"""

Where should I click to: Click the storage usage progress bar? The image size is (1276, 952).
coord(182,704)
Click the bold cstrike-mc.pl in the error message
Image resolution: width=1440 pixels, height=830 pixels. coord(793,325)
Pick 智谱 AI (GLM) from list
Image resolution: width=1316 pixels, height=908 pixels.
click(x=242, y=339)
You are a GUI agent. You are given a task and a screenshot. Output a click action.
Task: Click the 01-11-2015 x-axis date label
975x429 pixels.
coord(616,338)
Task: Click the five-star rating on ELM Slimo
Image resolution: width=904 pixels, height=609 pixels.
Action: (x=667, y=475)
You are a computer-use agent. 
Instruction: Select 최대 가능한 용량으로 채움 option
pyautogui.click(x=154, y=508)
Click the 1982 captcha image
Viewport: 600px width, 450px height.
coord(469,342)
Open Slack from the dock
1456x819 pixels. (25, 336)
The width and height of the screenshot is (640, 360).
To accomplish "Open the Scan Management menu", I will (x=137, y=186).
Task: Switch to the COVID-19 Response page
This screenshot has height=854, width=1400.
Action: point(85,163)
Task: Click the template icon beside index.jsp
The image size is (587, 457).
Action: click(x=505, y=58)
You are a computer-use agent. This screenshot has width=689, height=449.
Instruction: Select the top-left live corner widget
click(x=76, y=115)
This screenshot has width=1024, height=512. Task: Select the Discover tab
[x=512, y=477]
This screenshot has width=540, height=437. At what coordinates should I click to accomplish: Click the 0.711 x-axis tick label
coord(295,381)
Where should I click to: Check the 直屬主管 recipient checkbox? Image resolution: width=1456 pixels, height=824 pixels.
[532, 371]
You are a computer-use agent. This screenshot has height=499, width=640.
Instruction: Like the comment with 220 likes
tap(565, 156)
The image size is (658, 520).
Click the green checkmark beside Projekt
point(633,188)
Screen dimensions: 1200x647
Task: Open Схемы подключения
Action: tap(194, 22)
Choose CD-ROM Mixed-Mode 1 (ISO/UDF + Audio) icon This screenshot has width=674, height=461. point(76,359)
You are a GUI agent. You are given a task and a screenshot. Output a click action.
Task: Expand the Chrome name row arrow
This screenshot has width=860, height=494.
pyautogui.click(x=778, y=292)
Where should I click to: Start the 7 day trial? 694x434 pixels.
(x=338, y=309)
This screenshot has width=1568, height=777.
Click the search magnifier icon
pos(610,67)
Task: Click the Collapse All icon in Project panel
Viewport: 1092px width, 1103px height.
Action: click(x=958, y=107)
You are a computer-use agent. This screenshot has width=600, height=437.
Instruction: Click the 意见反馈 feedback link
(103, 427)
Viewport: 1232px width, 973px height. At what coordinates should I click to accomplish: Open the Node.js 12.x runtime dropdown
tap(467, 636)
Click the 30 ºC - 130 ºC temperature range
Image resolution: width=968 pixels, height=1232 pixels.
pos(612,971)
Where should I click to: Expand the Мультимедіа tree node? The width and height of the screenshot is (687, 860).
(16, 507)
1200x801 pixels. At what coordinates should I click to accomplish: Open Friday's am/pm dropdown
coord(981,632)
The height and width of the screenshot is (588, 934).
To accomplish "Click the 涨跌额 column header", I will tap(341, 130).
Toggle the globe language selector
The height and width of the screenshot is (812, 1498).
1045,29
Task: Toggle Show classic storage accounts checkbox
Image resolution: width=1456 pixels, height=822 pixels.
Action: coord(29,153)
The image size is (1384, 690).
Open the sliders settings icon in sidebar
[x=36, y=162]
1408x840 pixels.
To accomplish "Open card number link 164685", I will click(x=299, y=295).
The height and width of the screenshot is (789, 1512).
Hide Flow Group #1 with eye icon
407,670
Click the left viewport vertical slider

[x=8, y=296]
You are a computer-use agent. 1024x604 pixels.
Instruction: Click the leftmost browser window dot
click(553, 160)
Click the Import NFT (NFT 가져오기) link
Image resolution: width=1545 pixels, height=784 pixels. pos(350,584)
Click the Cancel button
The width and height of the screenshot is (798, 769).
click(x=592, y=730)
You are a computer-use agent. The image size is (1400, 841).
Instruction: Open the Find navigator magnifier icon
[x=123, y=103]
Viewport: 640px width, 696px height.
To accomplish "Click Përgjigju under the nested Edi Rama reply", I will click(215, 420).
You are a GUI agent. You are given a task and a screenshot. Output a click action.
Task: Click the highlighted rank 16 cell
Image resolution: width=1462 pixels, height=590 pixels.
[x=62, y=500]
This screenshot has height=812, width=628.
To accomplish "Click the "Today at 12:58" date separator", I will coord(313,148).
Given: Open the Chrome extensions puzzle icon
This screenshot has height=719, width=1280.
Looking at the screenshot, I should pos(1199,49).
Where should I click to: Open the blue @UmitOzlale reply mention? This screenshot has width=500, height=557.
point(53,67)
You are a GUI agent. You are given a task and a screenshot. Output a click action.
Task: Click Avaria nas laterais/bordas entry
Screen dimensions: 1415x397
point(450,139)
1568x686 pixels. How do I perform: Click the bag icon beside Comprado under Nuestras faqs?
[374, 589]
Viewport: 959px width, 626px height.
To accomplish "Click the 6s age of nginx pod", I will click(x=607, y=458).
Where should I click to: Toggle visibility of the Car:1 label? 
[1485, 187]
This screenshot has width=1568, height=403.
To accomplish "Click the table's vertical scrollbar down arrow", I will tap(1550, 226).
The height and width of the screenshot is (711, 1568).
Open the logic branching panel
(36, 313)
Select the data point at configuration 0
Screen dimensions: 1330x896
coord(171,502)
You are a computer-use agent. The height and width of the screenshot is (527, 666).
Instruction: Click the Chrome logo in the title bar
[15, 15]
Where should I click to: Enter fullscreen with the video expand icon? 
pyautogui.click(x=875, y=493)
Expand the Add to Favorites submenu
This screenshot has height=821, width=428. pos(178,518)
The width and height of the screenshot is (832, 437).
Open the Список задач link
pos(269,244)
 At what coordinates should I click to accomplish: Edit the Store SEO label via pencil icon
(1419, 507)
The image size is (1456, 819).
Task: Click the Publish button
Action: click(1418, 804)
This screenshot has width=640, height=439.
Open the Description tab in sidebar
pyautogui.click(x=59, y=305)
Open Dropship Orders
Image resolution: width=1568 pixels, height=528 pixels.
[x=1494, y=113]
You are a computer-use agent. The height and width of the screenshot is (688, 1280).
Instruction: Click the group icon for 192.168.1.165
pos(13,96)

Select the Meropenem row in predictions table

"""

* What you have to do: Copy the records verbatim, from the line containing "The width and height of the screenshot is (832, 437)." through the end of the records.

* Written solution:
The width and height of the screenshot is (832, 437).
Open the Список задач link
pos(269,244)
 At what coordinates should I click to accomplish: Edit the Store SEO label via pencil icon
(1419, 507)
The image size is (1456, 819).
Task: Click the Publish button
Action: click(1418, 804)
This screenshot has width=640, height=439.
Open the Description tab in sidebar
pyautogui.click(x=59, y=305)
Open Dropship Orders
Image resolution: width=1568 pixels, height=528 pixels.
[x=1494, y=113]
You are a computer-use agent. The height and width of the screenshot is (688, 1280).
Instruction: Click the group icon for 192.168.1.165
pos(13,96)

Select the Meropenem row in predictions table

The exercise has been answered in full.